I see no reason why it wouldn't work if I can just figure out what, exactly, the "error" is and fix it. :slight_smile: I don't know how to go about researching the error because there is no error #/name/ID.

Looks like you have a number of duplicate words in this statement.

I think you are going in circles now :wink: As far as I can tell your script does the same as Chris’ script from above, which I packed as doc>docx version in the applet.

I showed you the correct output format in the earlier post:

save as file format format document file name theFilename without maintain compatibility

(You have written “file format format DOCX” which doesn’t exist.)

If you want to save it with Compatibility remove the without maintain compatibility part.

To find the available formats and other options open Word’s AppleScript dictionary with Script Editor.
‌

The critical difference is that the new version converts files 1-by-1, rather than first opening all of the files at once before even beginning to convert the first file (which -- in the case of my particularly-sized files -- would crash MS Word after about 50 windows) .

So, just to clarify, the following script works perfectly to convert batches of hundreds/thousands of .doc files to .docx, without losing any formatting, graphics, tables, etc. I saved it as a "service" (doc2docx1by1) whereby I highlight all files in the Finder that I wish to convert and then select the "doc2docx1by1" service from the Finder's contextual menu.

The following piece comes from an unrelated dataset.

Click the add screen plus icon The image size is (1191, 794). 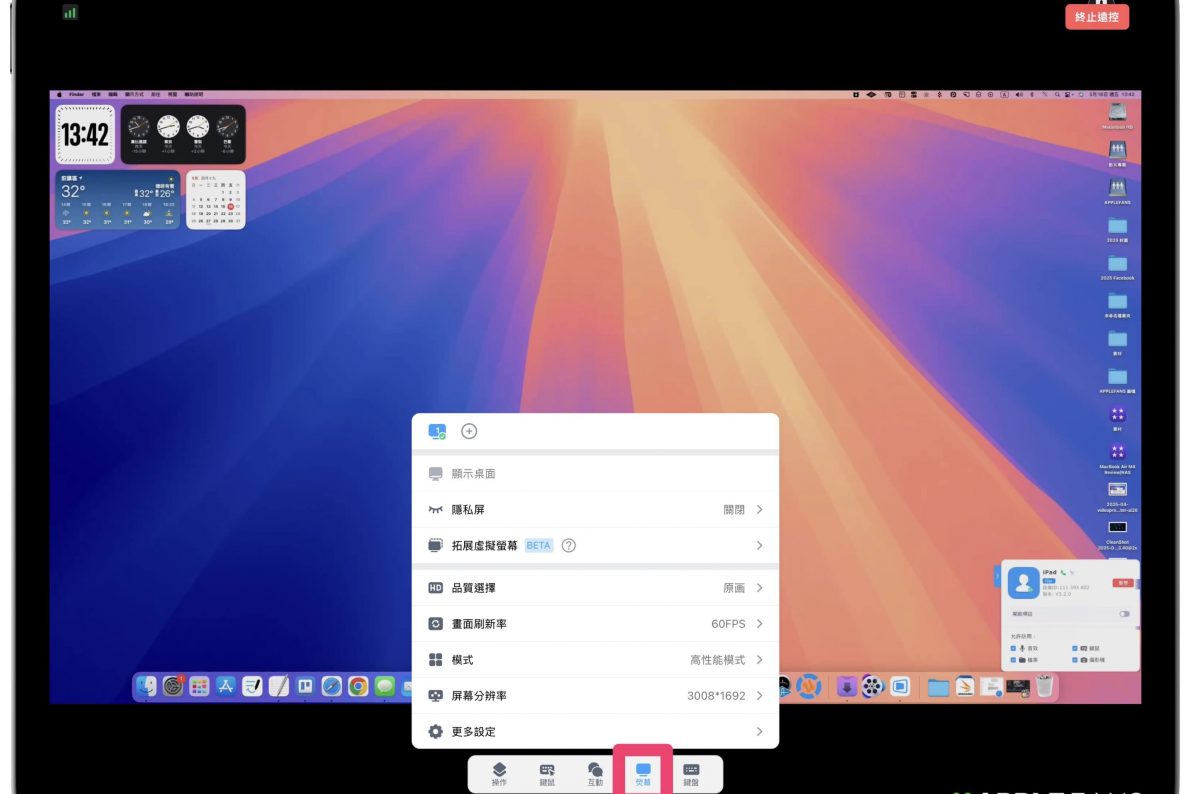(x=469, y=431)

property theList : {"doc"}
on run {input, parameters}
    set output to {}
    tell application "Microsoft Word" to set theOldDefaultPath to get default file path file path type documents path
    repeat with x in input
        try
            set theDoc to contents of x
            tell application "Finder"
                set theFilePath to container of theDoc as text

                set ext to name extension of theDoc
                if ext is in theList then
                    set theName to name of theDoc
                    copy length of theName to l
                    copy length of ext to exl

                    set n to l - exl - 1
                    copy characters 1 through n of theName as string to theFilename

                    set theFilename to theFilename & ".docx"

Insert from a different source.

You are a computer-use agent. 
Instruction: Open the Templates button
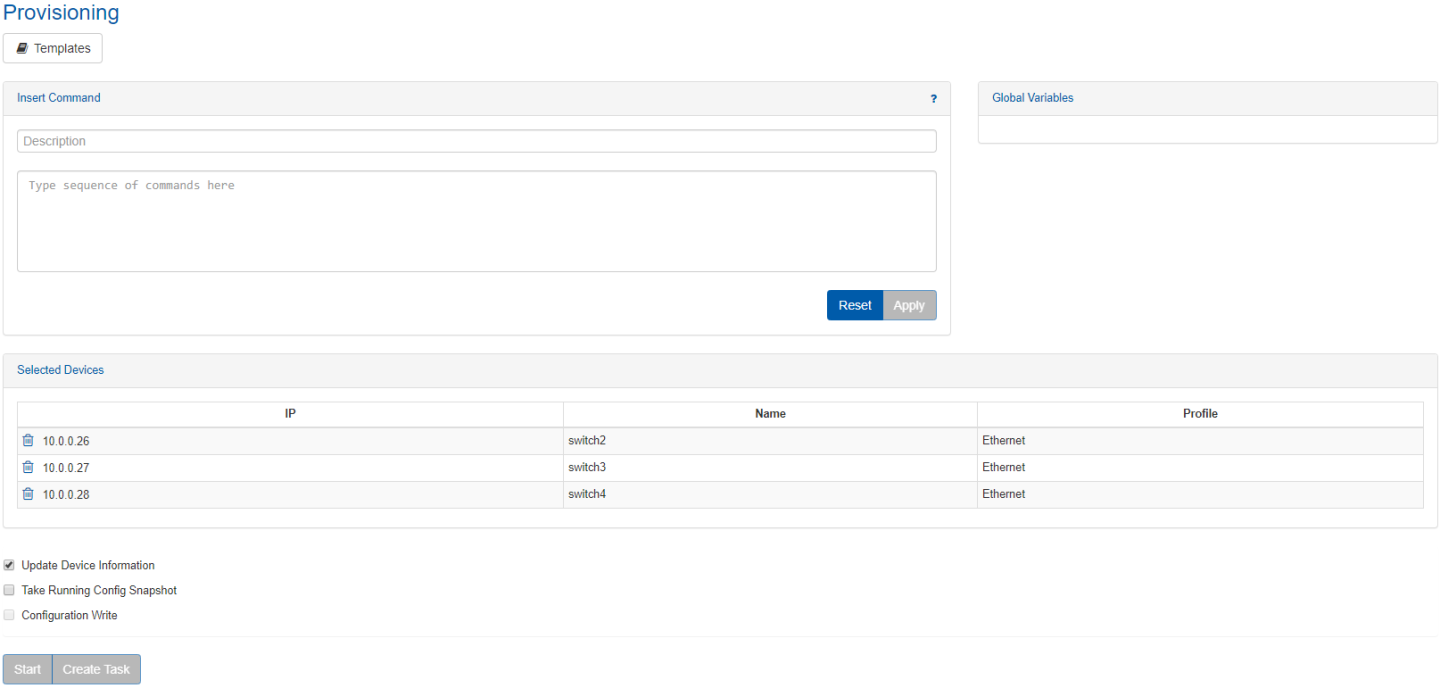pyautogui.click(x=53, y=48)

                    tell application "Microsoft Word"
                        set default file path file path type documents path path theFilePath
                        open theDoc
                        set theActiveDoc to the active document
                        save as theActiveDoc file format format document file name theFilename without maintain compatibility
                        copy (POSIX path of (theFilePath & theFilename as string)) to end of output
                        close theActiveDoc
                    end tell
                end if
            end tell
        end try
    end repeat
    tell application "Microsoft Word" to set default file path file path type documents path path theOldDefaultPath
    return output
end run

The applet opens one file after the other here:
It opens 1 file, saves it as docx, closes it, then proceeds to the next one.

But I’m glad if you have found a version that suits you better :wink:

without losing any formatting, graphics, tables, etc.

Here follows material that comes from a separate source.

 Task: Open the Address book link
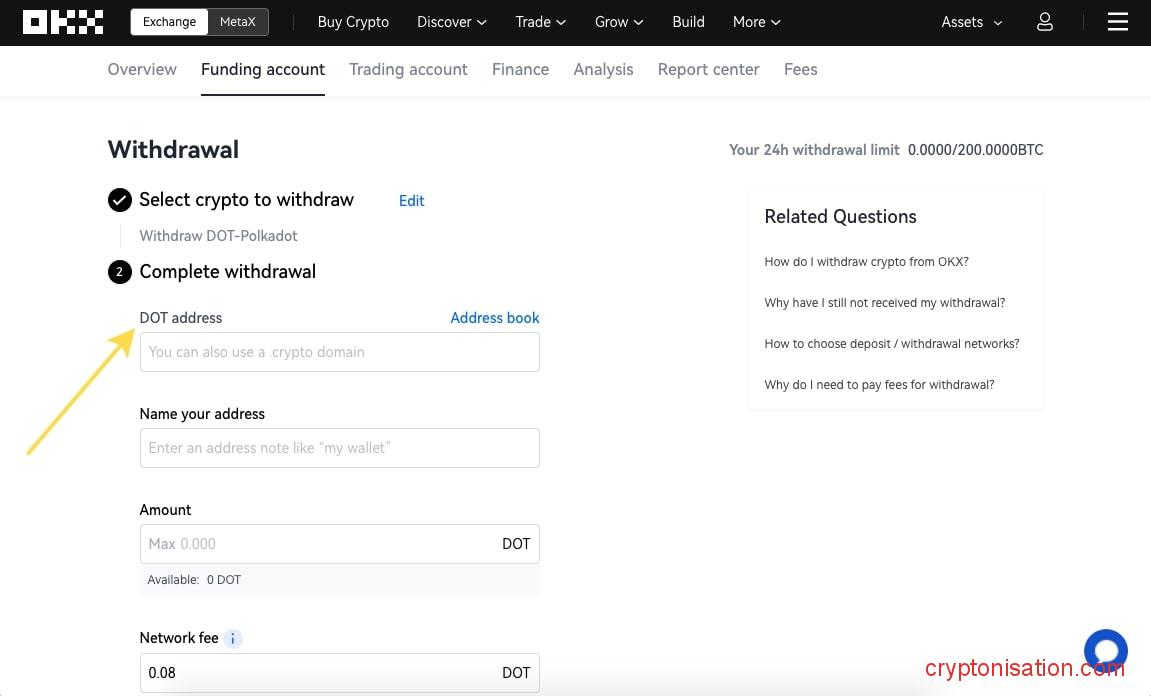point(494,318)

Of course. With either script it’s Word that does the conversion.

Does anyone here know if it is even possible to create an “always running until manually stopped” AppleScript that will perform a COMMAND-PERIOD action on any MS Word file that remains open for more than 15 seconds? I am asking this because I am running batch operations on thousands of .doc/.docx files and MS Word “stalls out” fairly often on certain files. Pressing COMMAND-PERIOD immediately fixes the problem and enables the batch operation to proceed again.